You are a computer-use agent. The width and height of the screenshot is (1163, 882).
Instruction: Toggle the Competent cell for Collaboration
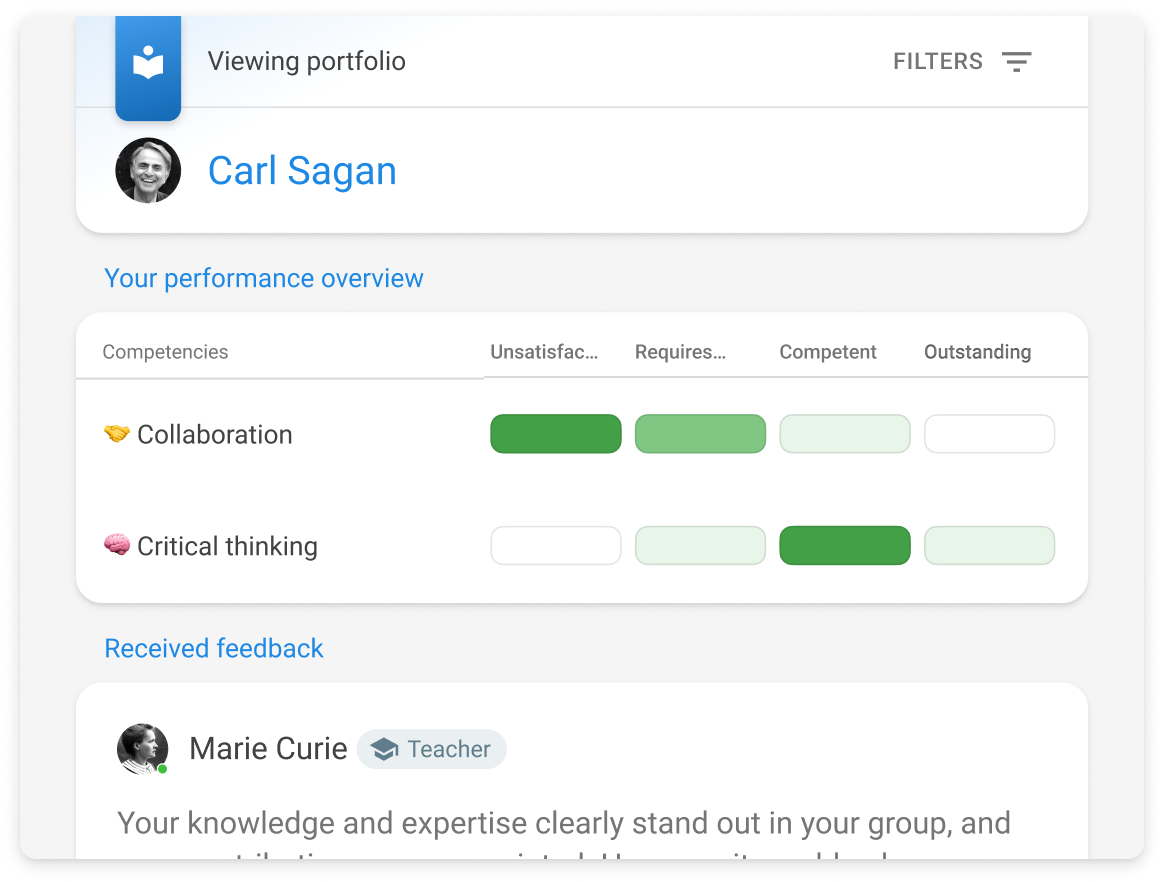point(845,433)
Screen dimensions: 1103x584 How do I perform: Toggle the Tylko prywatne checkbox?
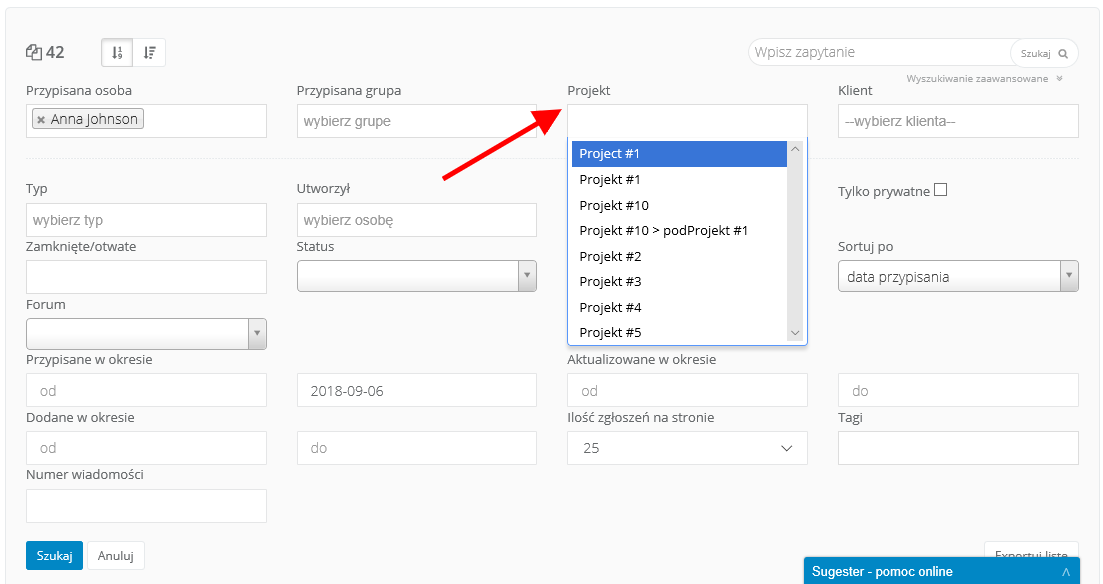coord(940,191)
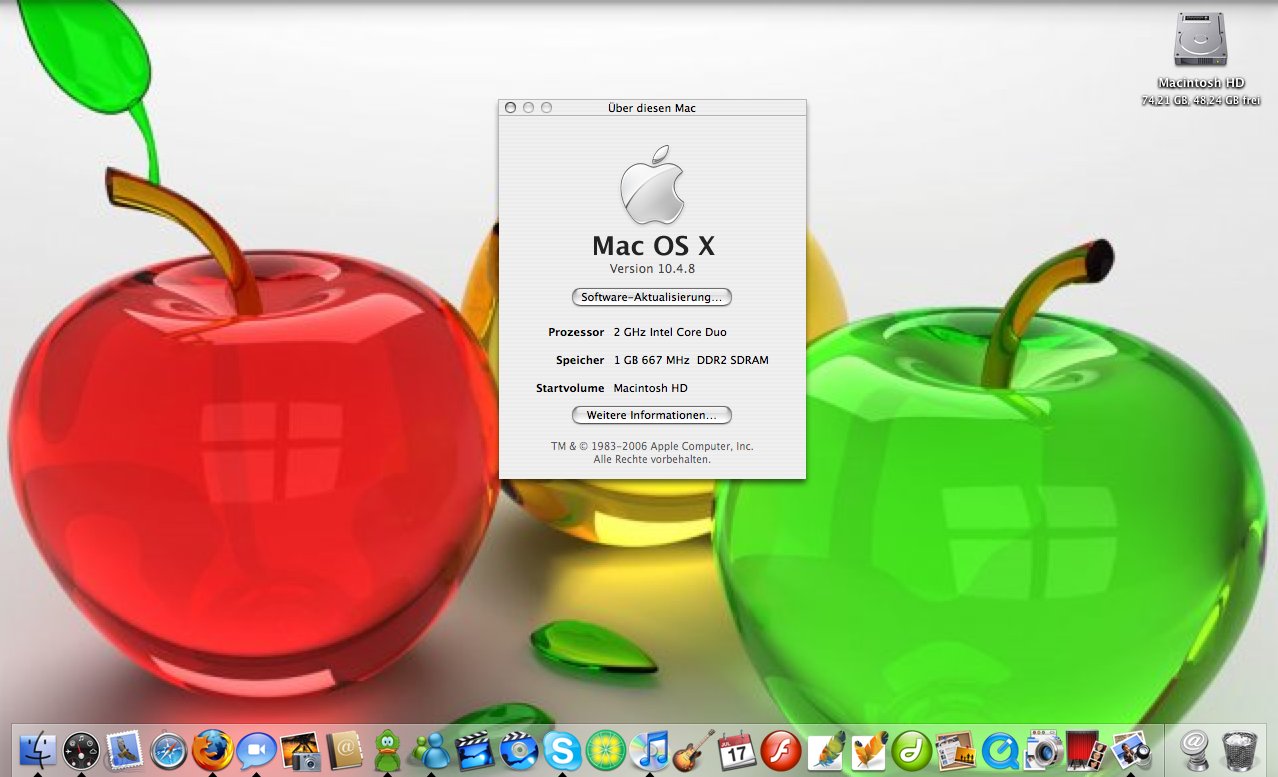Viewport: 1278px width, 777px height.
Task: Launch Skype from the dock
Action: [562, 749]
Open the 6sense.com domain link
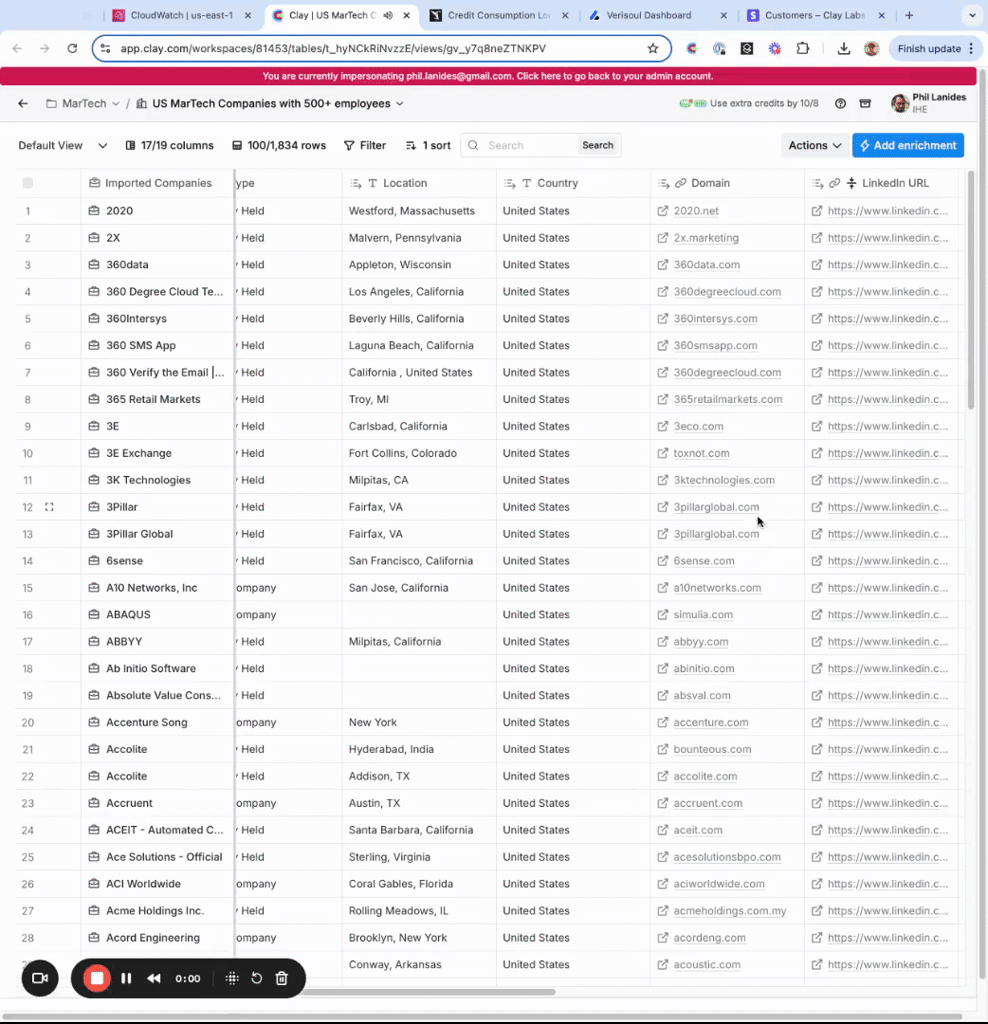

══════════

§ **TASK INSTRUCTIONS**
No pictures belong in the output. Restate word for word only the lines from the one containing "Instruction: Toggle the" to the end of the entries above.

§ **RESULT FOR THIS TASK**
Instruction: Toggle the Competent cell for Collaboration
point(845,433)
Screen dimensions: 1103x584 How do I perform: Toggle the Tylko prywatne checkbox?
coord(940,191)
Viewport: 1278px width, 777px height.
Task: Launch Skype from the dock
Action: [562, 749]
Open the 6sense.com domain link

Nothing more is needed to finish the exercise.